> [What to do]: Starting at the line that contains "The height and", write out every line through the last one in the records below, word for word. Leave out any pictures.

[Stored dataset items]
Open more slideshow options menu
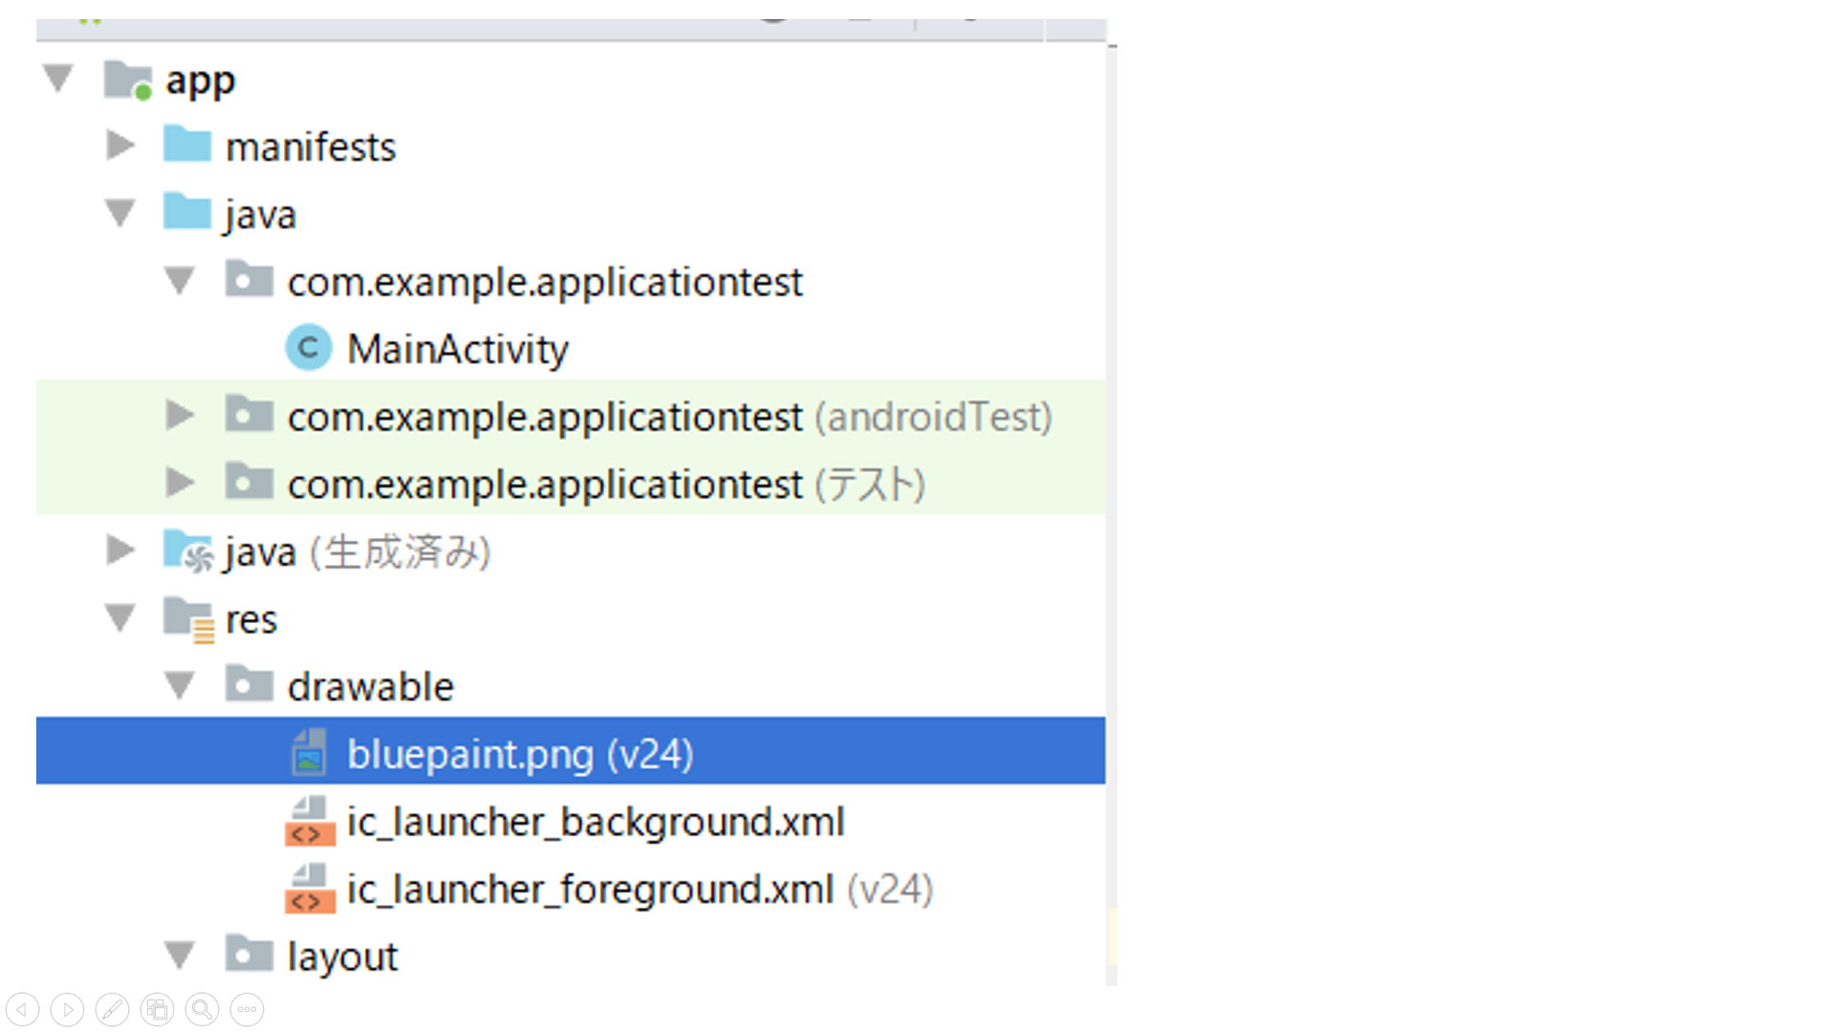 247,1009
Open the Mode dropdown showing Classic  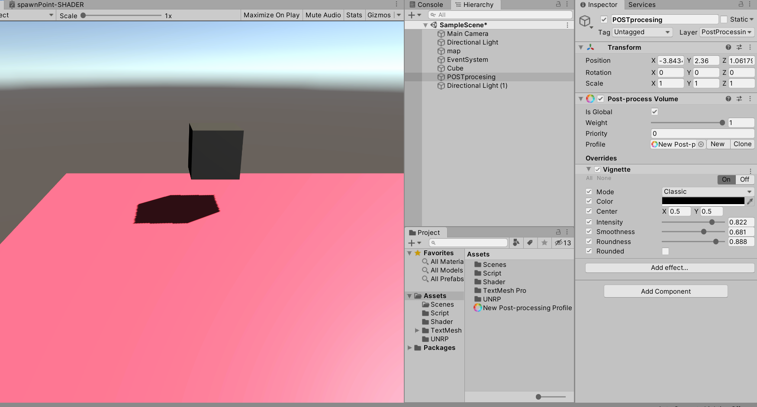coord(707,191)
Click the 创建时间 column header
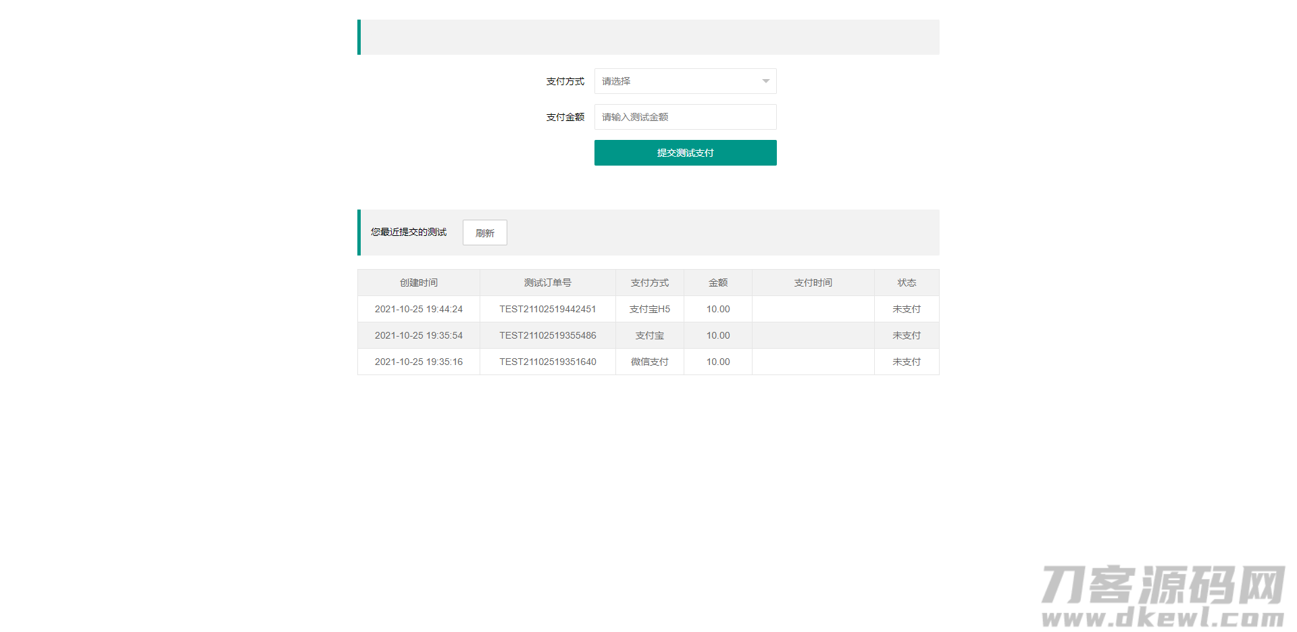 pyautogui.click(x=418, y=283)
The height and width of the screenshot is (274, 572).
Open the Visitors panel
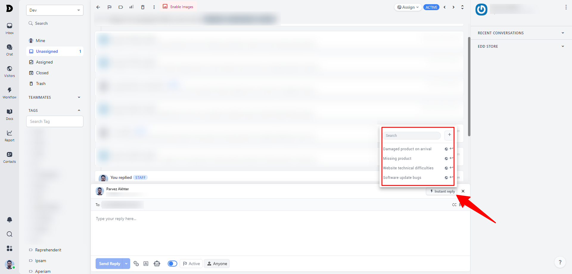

> [Output of the task]:
The height and width of the screenshot is (274, 572).
Open the Visitors panel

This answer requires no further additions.